*** Block opens ***

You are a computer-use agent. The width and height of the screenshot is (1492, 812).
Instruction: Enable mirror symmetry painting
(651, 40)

*** Block closes ***
*** Block opens ***

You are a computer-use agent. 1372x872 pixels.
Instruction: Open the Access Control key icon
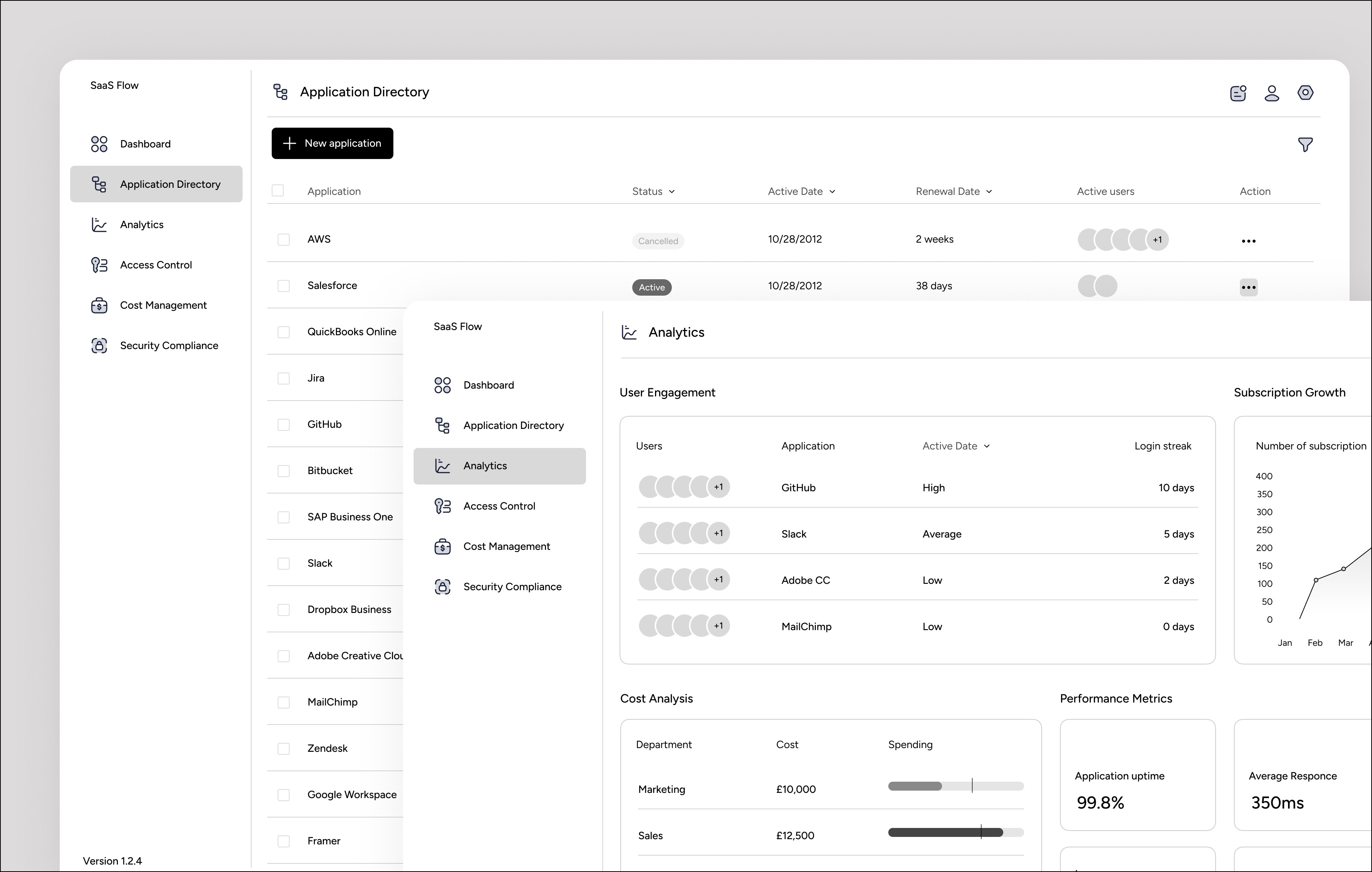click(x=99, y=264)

*** Block closes ***

Directions
For each line in the records that holds "agent", show that line as it stands.

Answer to this problem
You are a computer-use agent. The width and height of the screenshot is (1492, 812).
You are a computer-use agent. 1372x872 pixels.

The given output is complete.